Professor Reeves provided some examples of the challenges for our agri-food systems and suggested some ideas for the ways ahead.

 

Professor Timothy Gerald Reeves AM
Professor Tim Reeves FTSE

Professor of Agriculture, University of Melbourne

Tim Reeves has worked for over 50 years in agricultural research, development and extension, focussed on sustainable agriculture in Australia and overseas. He was a pioneer of no-till/conservation agriculture research and has chaired or participated in many scientific reviews, including for: FAO; the Bill and Melinda Gates Foundation; Government of India; MLA and Dairy Australia.

Tim Reeves is now Professor in Residence at the Dookie Campus of the University of Melbourne, where he has also been recognised as a Centenary of Agriculture Medallist. In December 2016 the University awarded him a Doctor of Agricultural Science honoris causa, the highest award that the University can make. His main areas of current focus are on global food security and the sustainable intensification of agriculture and farming systems.

BARLOW-Snow
Professor Snow Barlow FTSE

CSIRO Fellow, ACIAR Commissioner and Chair of the ATSE Agriculture Forum

Snow Barlow is Professor of Viticulture and Horticulture at the University of Melbourne. He has been intimately involved in climate change research and policy within agricultural and food sector for more than 30 years. As President of Science and Technology Australia, he was a member of the Prime Minister’s Science, engineering and innovation Council chairing the development of 2 influential PMSEIC reports. Subsequently he chaired  the Expert Advisory Panel of the Department of Agriculture; Carbon Farming Futures RDE programs.

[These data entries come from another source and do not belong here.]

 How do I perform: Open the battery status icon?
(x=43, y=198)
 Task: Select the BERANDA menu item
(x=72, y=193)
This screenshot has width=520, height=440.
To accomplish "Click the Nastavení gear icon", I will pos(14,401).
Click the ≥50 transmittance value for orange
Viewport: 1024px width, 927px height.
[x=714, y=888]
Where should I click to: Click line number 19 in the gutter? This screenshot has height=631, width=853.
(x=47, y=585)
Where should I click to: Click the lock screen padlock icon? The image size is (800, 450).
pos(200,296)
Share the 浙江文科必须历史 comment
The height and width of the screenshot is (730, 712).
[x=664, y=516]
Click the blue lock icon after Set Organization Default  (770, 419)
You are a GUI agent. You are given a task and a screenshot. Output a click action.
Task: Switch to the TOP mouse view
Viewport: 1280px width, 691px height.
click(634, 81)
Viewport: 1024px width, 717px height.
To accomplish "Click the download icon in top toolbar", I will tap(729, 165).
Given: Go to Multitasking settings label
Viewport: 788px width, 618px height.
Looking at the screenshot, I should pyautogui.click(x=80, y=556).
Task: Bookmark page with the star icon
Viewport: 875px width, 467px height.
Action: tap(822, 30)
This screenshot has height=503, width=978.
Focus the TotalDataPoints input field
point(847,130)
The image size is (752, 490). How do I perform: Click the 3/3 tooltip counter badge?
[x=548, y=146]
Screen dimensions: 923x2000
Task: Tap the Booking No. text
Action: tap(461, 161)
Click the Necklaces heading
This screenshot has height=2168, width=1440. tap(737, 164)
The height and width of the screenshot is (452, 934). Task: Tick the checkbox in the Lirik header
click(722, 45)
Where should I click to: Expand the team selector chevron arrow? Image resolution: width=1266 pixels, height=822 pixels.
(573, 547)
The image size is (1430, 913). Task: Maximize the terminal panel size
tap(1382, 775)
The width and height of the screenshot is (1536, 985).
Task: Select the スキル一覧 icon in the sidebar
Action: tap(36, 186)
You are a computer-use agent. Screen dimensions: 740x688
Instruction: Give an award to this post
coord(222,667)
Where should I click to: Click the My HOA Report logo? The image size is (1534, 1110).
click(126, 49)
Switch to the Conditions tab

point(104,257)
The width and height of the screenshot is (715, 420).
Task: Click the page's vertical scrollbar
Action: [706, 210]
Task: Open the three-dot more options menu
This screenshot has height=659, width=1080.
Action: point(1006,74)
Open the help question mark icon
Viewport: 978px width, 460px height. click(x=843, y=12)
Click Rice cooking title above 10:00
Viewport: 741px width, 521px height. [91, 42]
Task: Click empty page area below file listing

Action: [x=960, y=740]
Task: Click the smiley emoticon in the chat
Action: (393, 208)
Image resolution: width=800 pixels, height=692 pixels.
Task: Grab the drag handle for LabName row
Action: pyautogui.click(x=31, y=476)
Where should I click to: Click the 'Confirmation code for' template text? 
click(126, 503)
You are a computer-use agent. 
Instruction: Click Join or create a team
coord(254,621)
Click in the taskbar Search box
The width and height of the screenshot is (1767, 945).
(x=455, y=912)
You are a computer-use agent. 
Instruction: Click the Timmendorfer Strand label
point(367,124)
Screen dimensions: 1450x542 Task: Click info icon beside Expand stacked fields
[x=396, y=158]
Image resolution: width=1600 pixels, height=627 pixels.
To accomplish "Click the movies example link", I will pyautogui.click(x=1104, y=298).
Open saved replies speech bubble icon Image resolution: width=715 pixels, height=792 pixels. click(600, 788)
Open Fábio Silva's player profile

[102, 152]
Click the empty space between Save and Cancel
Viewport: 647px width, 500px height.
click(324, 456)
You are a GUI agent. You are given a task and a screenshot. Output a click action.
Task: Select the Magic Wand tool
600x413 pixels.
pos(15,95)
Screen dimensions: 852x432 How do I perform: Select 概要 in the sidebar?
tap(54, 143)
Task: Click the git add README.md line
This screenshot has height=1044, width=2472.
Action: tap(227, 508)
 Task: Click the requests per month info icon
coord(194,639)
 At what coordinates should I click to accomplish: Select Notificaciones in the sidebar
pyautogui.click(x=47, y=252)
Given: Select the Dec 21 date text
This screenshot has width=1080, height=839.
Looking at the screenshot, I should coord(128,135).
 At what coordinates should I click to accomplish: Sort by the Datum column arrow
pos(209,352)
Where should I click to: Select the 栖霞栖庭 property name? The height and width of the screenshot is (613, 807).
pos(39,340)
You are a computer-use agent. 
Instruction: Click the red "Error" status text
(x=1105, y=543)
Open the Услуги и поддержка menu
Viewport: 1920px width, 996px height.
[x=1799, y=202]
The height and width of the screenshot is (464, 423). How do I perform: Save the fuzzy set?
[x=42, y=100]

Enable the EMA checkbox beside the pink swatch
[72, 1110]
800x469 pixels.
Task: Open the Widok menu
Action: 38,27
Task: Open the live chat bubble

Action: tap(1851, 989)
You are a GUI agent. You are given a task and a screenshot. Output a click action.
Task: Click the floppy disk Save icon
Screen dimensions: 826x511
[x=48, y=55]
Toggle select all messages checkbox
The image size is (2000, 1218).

He is a ATSE Fellow and in 2009 he was awarded the ‘Australian Medal of Agricultural Science’. Snow currently chairs the ATSE Agriculture Forum and is a Commissioner of the NSW Independent Planning Commission.

DALY-Joanne
Dr Joanne Daly FTSE

Joanne Daly is an Honorary Fellow for the CSIRO and a former Group Executive of Agribusiness and Chief of Division. Her activities focus on strategy for national research collections and in agricultural sciences, assisting with the developing science precinct in Canberra with the ANU in the area of transformational agriculture.

She had worked in CSIRO for over 30 years originally as a researcher in entomology. She chaired the ‘Expert Working Group on Security Australia’s Agricultural Future’ for the Australian Council of Learned Academies. She was an ACIAR Commissioner and has held a number of senior roles including Chair of the international body, GBIF, and was a member of the Biosecurity Advisory Council and the Australian e-Research Infrastructure Council. During her 2-year secondment to the Australian Public Service, she headed the Secretariat that assisted Government in setting the National Research Priorities in 2002.